"""

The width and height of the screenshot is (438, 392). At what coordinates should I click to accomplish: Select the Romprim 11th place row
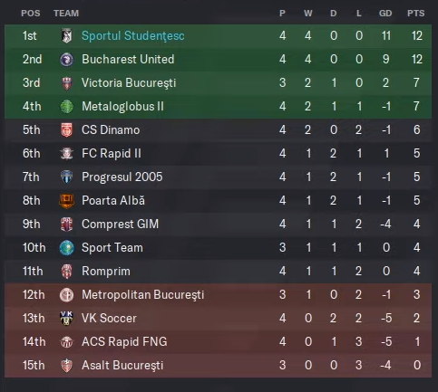click(x=218, y=272)
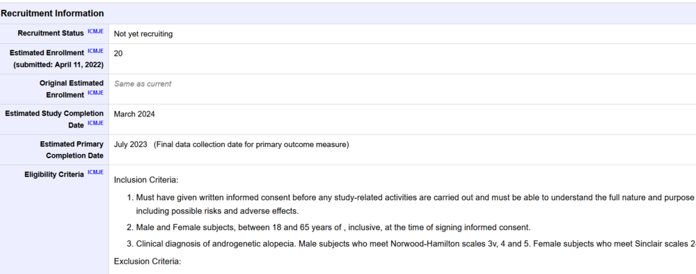This screenshot has height=274, width=696.
Task: Click the 'Not yet recruiting' status value
Action: coord(143,33)
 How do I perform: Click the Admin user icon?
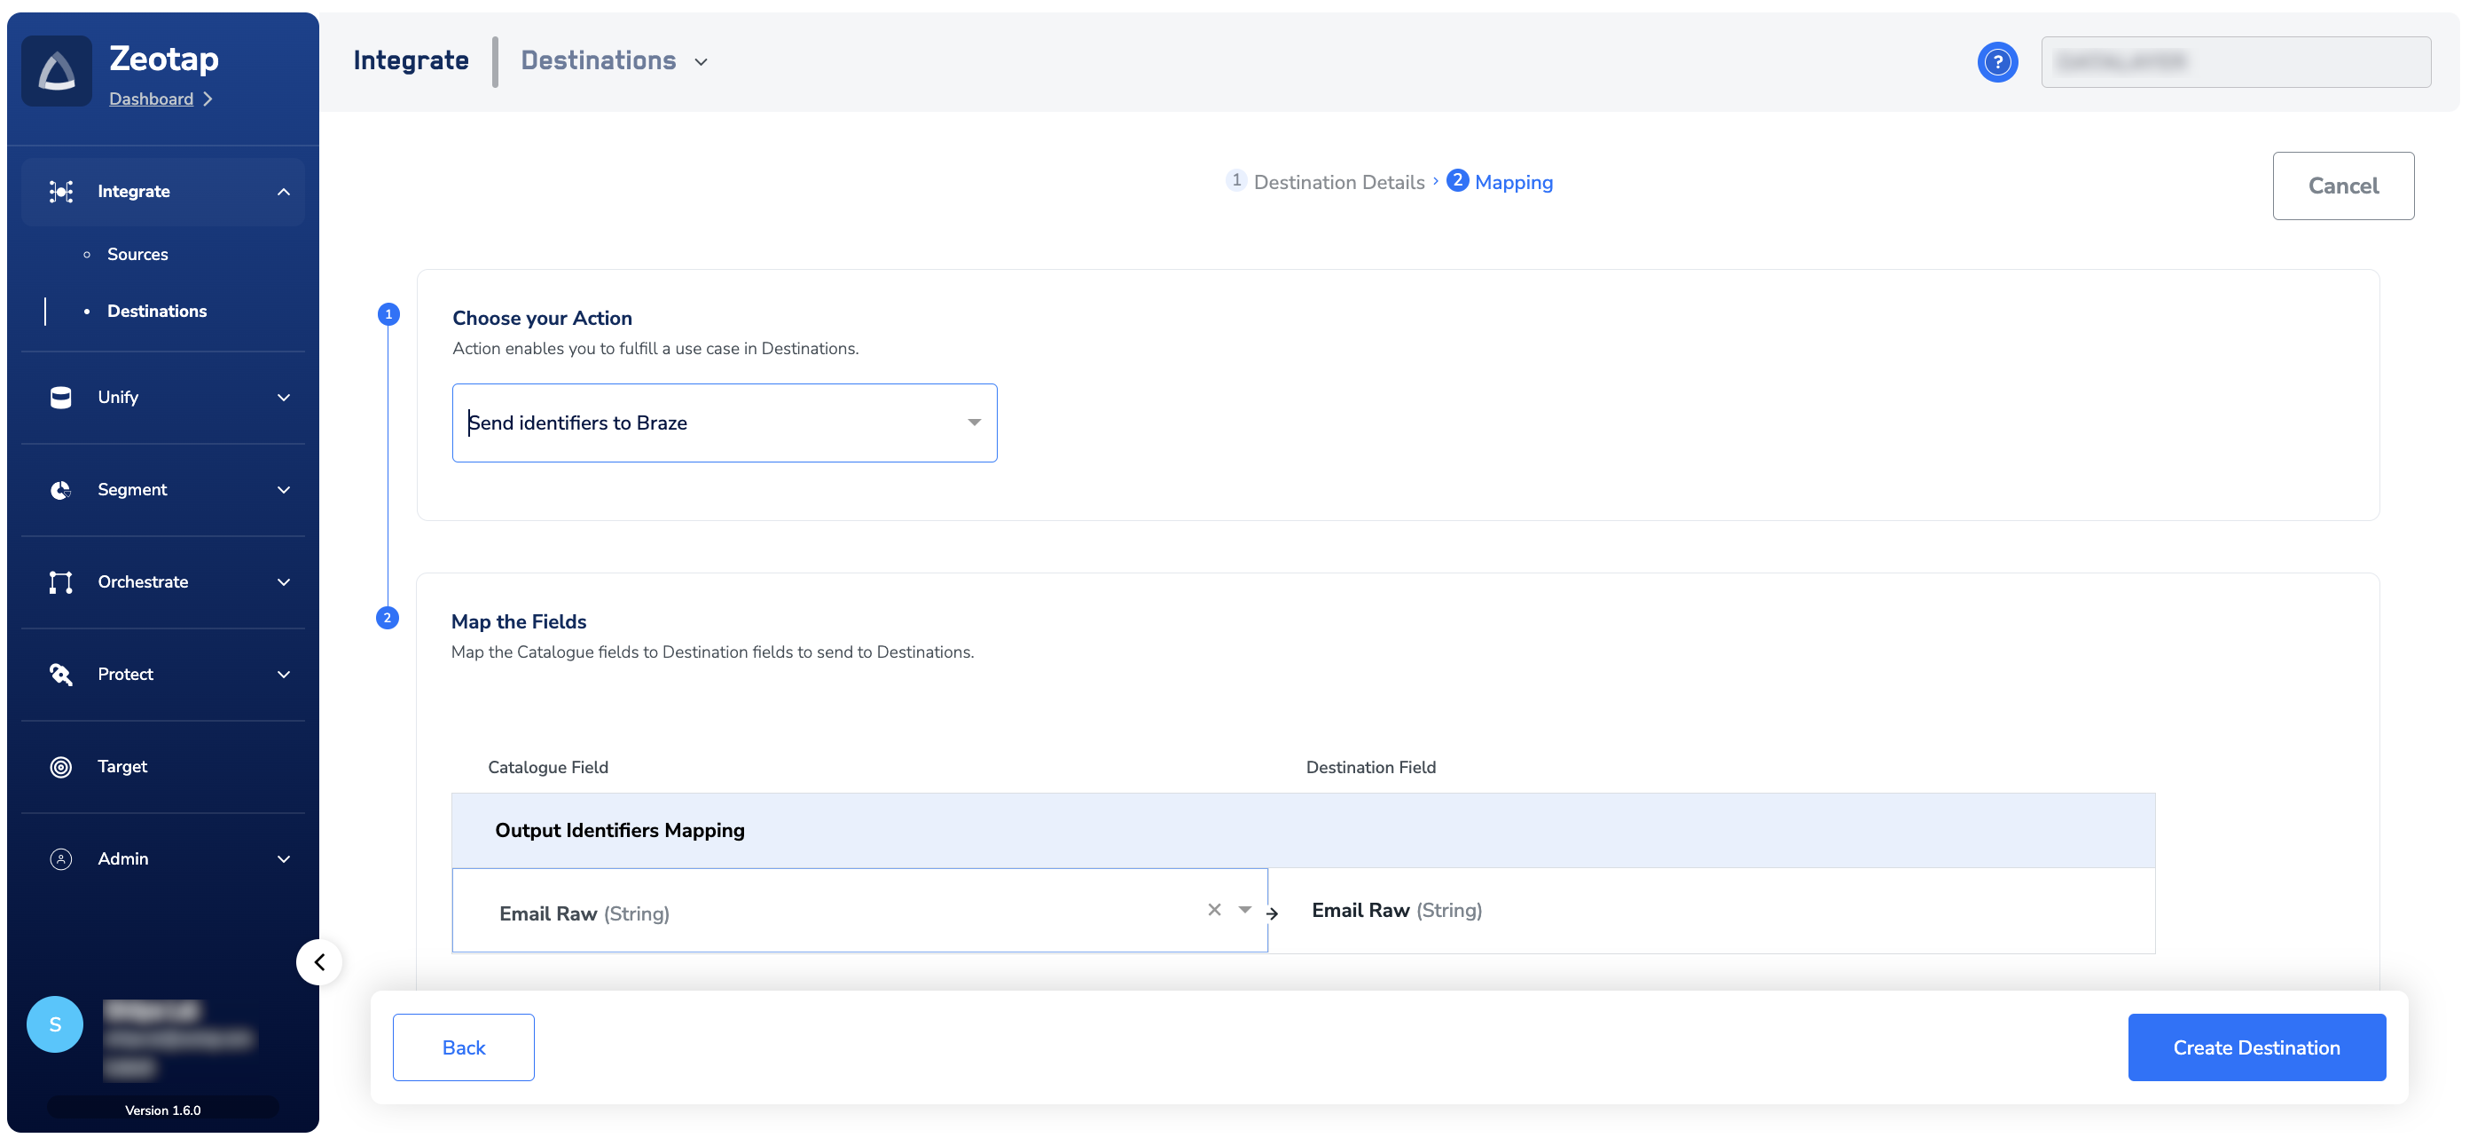point(61,859)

"""

» **What you need to do**
Copy the text of all the records above word for word, leaving out the pictures.

» **Exercise output**
The width and height of the screenshot is (438, 392). At what coordinates should I click to accomplish: Select the Romprim 11th place row
click(x=218, y=272)
This screenshot has height=274, width=696.
Task: Click the 'Not yet recruiting' status value
Action: coord(143,33)
 How do I perform: Click the Admin user icon?
point(61,859)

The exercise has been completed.